Outright
- Company type: Private
- Industry: Online Accounting, Bookkeeping Taxes, Schedule C
- Founded: 2008
- Defunct: July 18, 2022
- Headquarters: Mountain View, California
- Key people: Kevin Reeth; (Co-Founder); Ben Curren; (Co-Founder); Steven Aldrich; (CEO);
- Owner: GoDaddy
- Number of employees: 16 (2014)
- Website: www.outright.com^{[dead link]}

= Outright =

Accounting software application

Outright was an accounting and bookkeeping software application that assists small businesses and sole proprietors with managing their business's income and expenses.

The software also provided means to organize and categorize expenses for filing a United States Schedule C tax return. It was acquired by GoDaddy in 2012 for approximately $20 million and had been rebranded as GoDaddy Online Bookkeeping.

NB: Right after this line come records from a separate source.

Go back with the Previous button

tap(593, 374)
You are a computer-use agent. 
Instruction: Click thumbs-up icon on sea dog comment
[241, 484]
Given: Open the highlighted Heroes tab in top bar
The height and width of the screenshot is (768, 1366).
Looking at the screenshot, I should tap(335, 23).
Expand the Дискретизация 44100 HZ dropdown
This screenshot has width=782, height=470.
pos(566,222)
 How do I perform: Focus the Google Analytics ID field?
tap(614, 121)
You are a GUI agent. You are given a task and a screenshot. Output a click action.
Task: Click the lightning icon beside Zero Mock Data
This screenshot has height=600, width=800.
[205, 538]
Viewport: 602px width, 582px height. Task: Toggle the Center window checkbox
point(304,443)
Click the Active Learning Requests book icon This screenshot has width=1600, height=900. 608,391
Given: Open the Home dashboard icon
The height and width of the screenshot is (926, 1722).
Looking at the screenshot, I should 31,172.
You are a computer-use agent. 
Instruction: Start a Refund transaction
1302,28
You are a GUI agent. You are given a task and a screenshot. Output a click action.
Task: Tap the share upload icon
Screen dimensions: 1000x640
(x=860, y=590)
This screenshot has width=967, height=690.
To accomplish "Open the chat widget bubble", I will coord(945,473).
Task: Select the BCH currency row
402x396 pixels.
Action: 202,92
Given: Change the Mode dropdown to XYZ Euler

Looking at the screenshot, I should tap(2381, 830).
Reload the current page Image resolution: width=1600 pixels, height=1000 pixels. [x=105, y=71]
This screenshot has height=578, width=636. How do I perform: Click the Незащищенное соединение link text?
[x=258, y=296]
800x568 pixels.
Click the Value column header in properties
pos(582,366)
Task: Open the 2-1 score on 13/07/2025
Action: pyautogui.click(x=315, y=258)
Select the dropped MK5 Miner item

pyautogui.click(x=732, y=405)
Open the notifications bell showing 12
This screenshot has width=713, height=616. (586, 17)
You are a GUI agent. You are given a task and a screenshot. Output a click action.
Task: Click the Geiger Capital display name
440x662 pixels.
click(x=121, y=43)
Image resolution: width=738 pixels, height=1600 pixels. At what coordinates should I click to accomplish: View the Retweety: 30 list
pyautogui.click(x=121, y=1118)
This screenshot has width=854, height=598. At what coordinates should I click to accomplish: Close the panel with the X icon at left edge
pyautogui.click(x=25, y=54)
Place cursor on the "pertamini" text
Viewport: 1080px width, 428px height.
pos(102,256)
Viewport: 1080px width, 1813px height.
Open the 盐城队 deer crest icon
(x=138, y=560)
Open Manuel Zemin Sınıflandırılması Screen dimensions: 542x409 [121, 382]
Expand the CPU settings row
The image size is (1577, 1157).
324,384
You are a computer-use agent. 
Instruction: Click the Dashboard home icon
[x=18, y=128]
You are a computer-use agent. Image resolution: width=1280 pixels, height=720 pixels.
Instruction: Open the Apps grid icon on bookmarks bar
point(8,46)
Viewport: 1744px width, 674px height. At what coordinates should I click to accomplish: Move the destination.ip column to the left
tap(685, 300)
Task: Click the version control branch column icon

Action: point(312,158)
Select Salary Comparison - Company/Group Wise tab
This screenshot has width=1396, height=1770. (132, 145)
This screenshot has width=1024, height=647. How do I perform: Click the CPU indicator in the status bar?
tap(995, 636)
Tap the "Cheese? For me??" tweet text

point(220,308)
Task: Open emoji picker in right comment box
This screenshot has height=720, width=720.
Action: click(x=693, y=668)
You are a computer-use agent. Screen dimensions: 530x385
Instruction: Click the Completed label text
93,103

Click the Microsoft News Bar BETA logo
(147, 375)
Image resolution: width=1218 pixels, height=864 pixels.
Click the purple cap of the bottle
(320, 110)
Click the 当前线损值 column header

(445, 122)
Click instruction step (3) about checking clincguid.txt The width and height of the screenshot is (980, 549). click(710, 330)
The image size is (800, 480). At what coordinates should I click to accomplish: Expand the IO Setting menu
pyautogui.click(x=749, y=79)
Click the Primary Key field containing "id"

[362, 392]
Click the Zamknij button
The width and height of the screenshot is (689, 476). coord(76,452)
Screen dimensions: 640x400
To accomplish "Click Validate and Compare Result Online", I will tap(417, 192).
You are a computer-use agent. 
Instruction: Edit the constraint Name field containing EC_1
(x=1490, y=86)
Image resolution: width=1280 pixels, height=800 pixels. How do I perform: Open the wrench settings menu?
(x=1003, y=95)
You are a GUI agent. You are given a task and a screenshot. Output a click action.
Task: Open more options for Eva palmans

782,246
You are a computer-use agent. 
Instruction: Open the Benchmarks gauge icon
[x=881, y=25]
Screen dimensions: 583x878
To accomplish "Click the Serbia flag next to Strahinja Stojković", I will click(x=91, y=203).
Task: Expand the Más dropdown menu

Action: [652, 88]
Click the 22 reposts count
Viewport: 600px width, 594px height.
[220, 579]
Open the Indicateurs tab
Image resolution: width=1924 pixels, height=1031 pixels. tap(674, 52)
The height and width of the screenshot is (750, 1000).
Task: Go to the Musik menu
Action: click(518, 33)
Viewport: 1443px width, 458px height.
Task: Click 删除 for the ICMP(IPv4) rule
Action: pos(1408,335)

In May 2022, GoDaddy announced the software would be discontinued on June 18, 2022.

==History==
Kevin Reeth and Ben Curren worked together at Intuit in 2006 and then later at a web-application firm called Esomnie LLC. As a Product Manager and Software Engineer respectively, the two were heavily involved in the development and marketing of Quicken products.

Curren and Reeth had become increasingly frustrated with the complexity of doing taxes for small businesses, so in 2008 they founded a company and website called BootStrap. The Website was renamed Outright just a few months after launch, though it continues to be operated by BootStrap, Inc.

The BootStrap website existed for only a few months before being renamed Outright

In 2009, the company raised a total of $7.7 million funding from Sequoia Capital, First Round Capital, Shasta Ventures and SoftTech VC among others. Today, the website manages $1.2 billion in transactions from small businesses and independent contractors.

On July 17, 2012, Outright.com announced in an email to all customers that they had been acquired by GoDaddy.com.

==Functions==
The software was designed as a software as a service model. It provided the following functions:

- Tracked and managed business income, expenses and tax liabilities.
- Data import - The application could import financial information from PayPal, FreshBooks, oDesk, and other financial management tools.
- Reports income and expenses for sole proprietors filing a Schedule C or 1040
- Managed W-9s for paying independent contractors, freelancers, and anyone outside of company staff for 1099 filings
- On-line selling on eBay Bookkeeping Selling Manager app that imported transaction data from eBay and PayPal accounts to help eBay sellers manage their finances.